Solving this problem turned out to be more difficult than it first appeared. To begin with, one needed to determine how many tickets were in the box, as well as how many of them had even numbers. The mathematician denoted the total number of tickets as T, and the number of even-numbered tickets as N. The number of ways to select two tickets out of T is T times (T-1). Similarly, the number of ways to choose two even-numbered tickets is N times (N-1). The probability of getting two even-numbered tickets is calculated as the ratio: N x (N-1) / (T x (T-1)).
Next, it was necessary to find such values for T and N so that this ratio would equal one third, and T would fall within the specified range. The mathematician noticed that the product T x (T-1) must be divisible by three for the result to be an integer. This allowed him to eliminate some values of T that did not meet this criterion. After trying out the possible options, it turned out that the only suitable value was 36. That is, there are exactly 36 tickets in the box, 21 of which have even numbers and the remaining 15 have odd numbers.
Probability check
Once the exact number of tickets was determined, the next step was to calculate the probability that both tickets drawn would have odd numbers. For this, it was necessary to find the number of ways to select two odd tickets: 15 x 14. The total number of ways to choose any two tickets is 36 x 35. Dividing one by the other gives: (15 x 14) / (36 x 35) = 1/6. Thus, the probability of drawing two tickets with odd numbers is one sixth.
Interestingly, if you add the probability of drawing two even tickets (1/3) and the probability of drawing two odd tickets (1/6), you get exactly one half. This means the remaining probability (also 1/2) covers the cases where one ticket is even and the other is odd. Such symmetry in the probability distribution adds a special mathematical charm to the problem.
Other options
The mathematician also considered what would happen if the number of tickets was not limited to the range from 30 to 40. In that case, there would be other solutions as well. For example, if there are only 3 tickets in the box, 2 of which are even, the probability of drawing two even tickets is still one third, but the probability of drawing two odd tickets is zero.
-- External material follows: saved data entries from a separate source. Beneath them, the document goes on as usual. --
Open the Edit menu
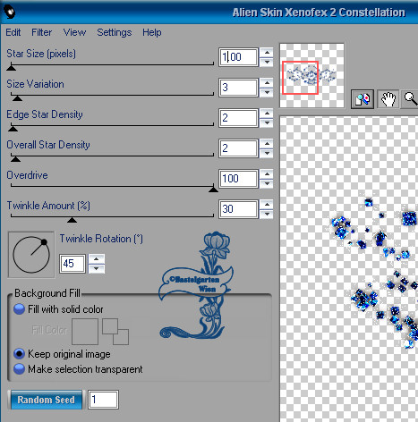The image size is (418, 422). pyautogui.click(x=13, y=32)
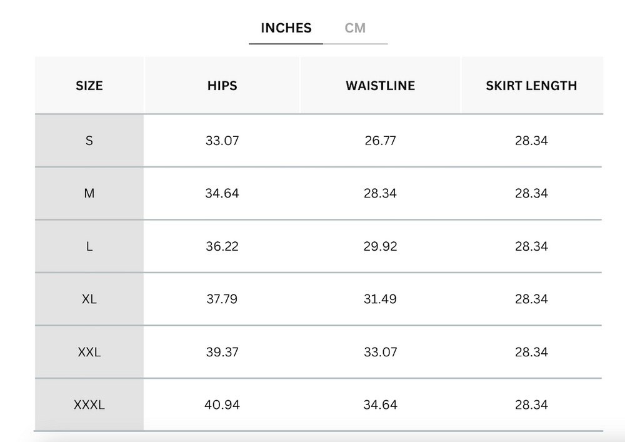
Task: Click the HIPS column header
Action: pyautogui.click(x=222, y=86)
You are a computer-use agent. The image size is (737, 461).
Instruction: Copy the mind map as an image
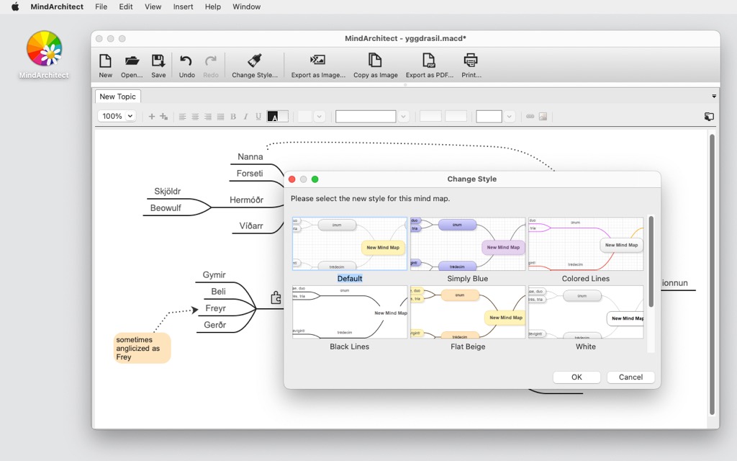(x=375, y=65)
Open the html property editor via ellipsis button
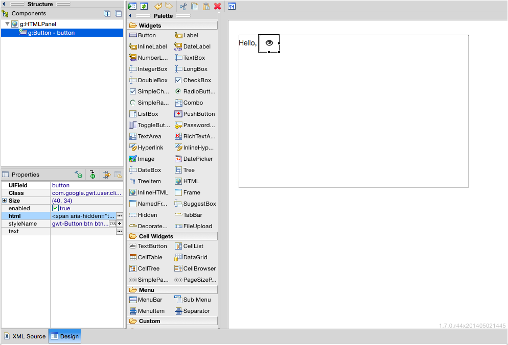Image resolution: width=508 pixels, height=345 pixels. tap(119, 216)
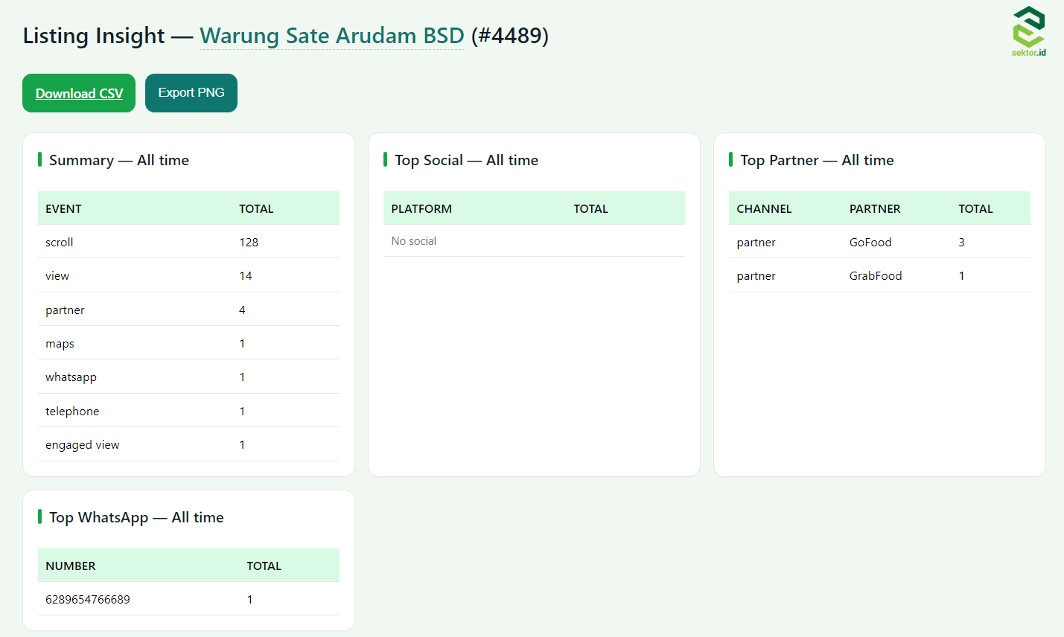Click the Top Partner — All time heading
This screenshot has height=637, width=1064.
tap(818, 160)
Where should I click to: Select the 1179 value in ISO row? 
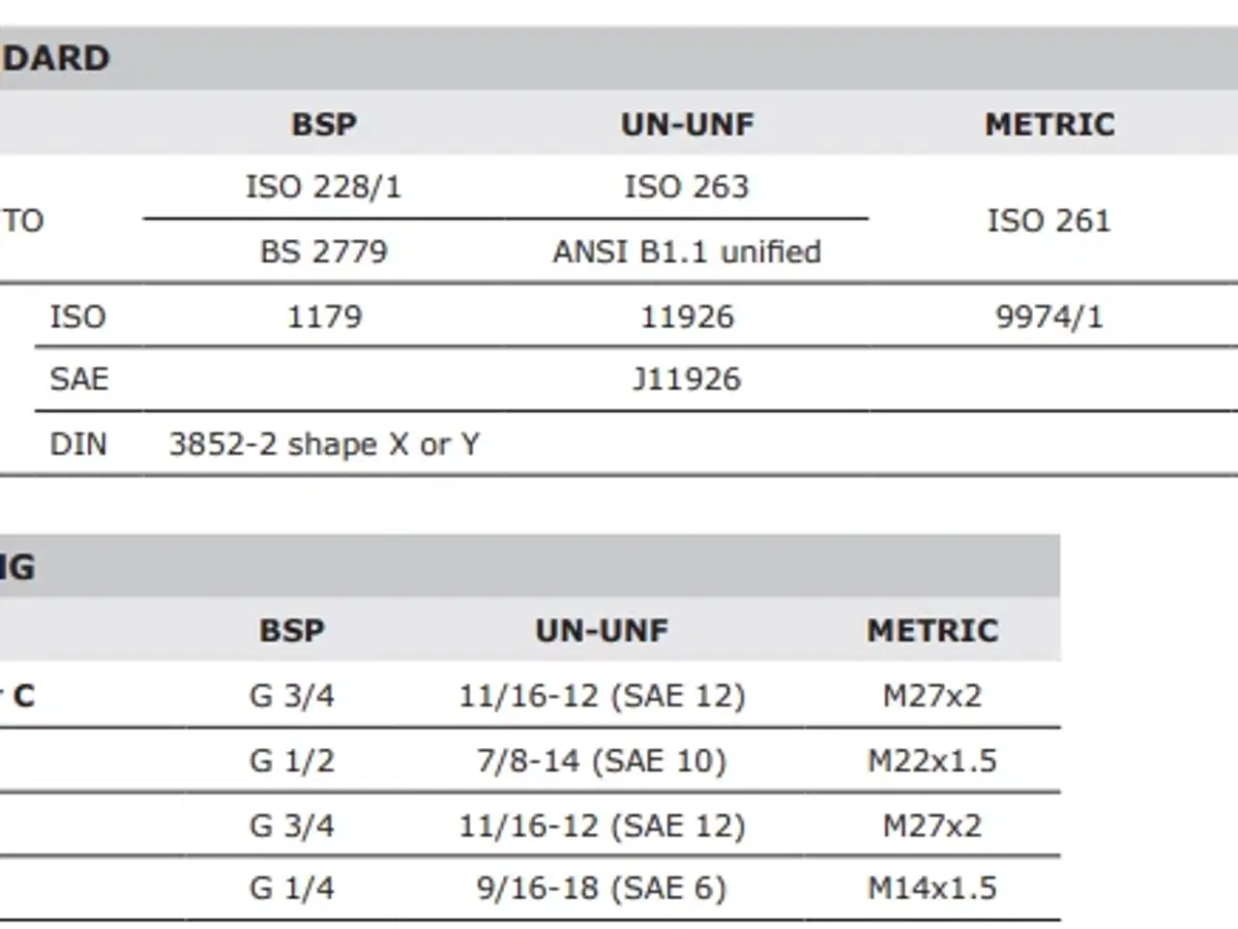(324, 316)
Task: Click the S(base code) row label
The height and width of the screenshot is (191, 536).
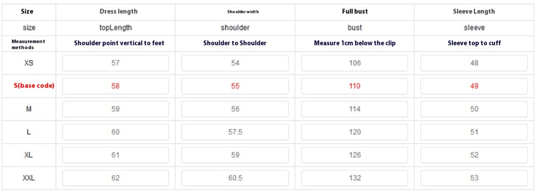Action: pyautogui.click(x=28, y=86)

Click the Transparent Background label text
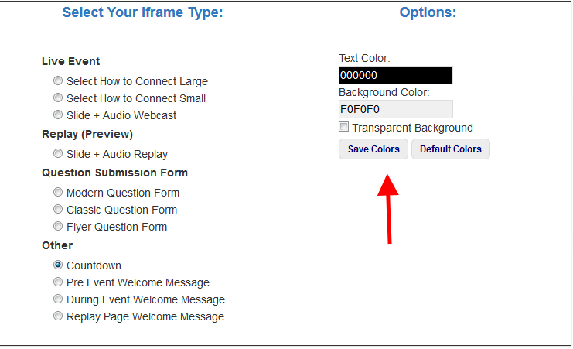click(413, 128)
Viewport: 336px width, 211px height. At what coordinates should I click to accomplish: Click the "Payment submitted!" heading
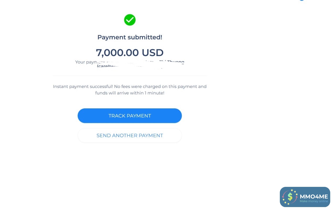point(130,37)
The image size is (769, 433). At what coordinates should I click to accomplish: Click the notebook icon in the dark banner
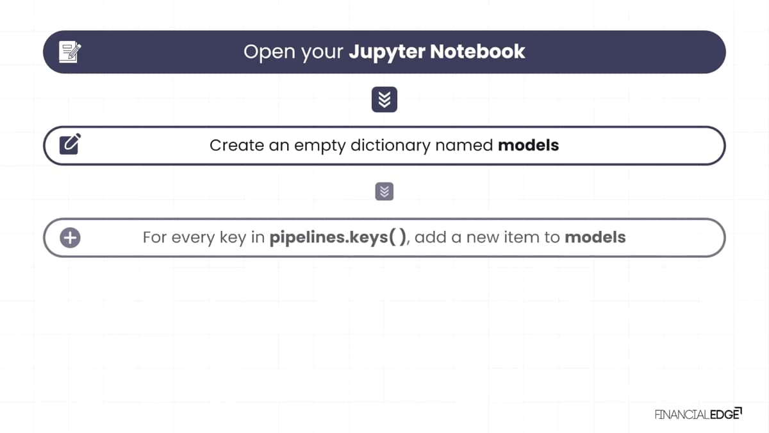point(70,52)
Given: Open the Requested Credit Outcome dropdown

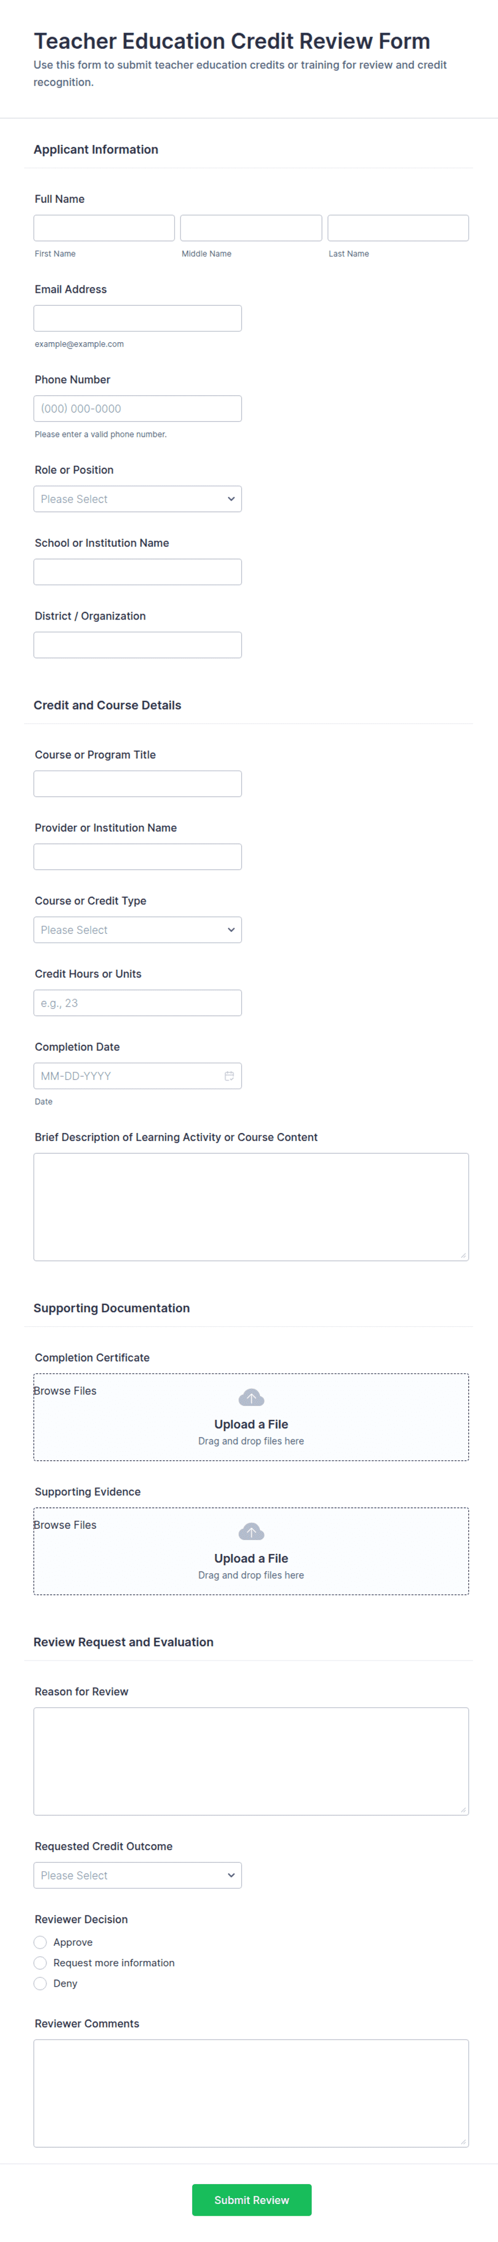Looking at the screenshot, I should (x=138, y=1875).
If there are 10 tickets, with 6 of them even, the probability of drawing two even tickets is one third, while the probability for two odd tickets is two fifteenths. With 133 tickets and 77 of them even, the probability of drawing two even tickets is one third, and for two odd tickets, it is ten fifty-sevenths.
It turns out there are infinitely many pairs of positive integers that satisfy these conditions. They are connected to the so-called Pell equation, well known in number theory. However, the problem specifically indicated the range from 30 to 40 to narrow the search to a unique solution.
Participation and Awards
This year, the problem sparked great interest among math enthusiasts and students. Many tried to find the answer through simple brute-force methods as well as more advanced mathematical techniques. Ultimately, a number of participants managed to find the correct solution, including some very young readers.
As a token of appreciation, the organizers decided to reward the three youngest participants who were first to send in the correct solutions. They will receive books from the Spanish Mathematical Society. The author of the problem congratulated everyone on the upcoming Christmas holiday and wished them luck in the new year.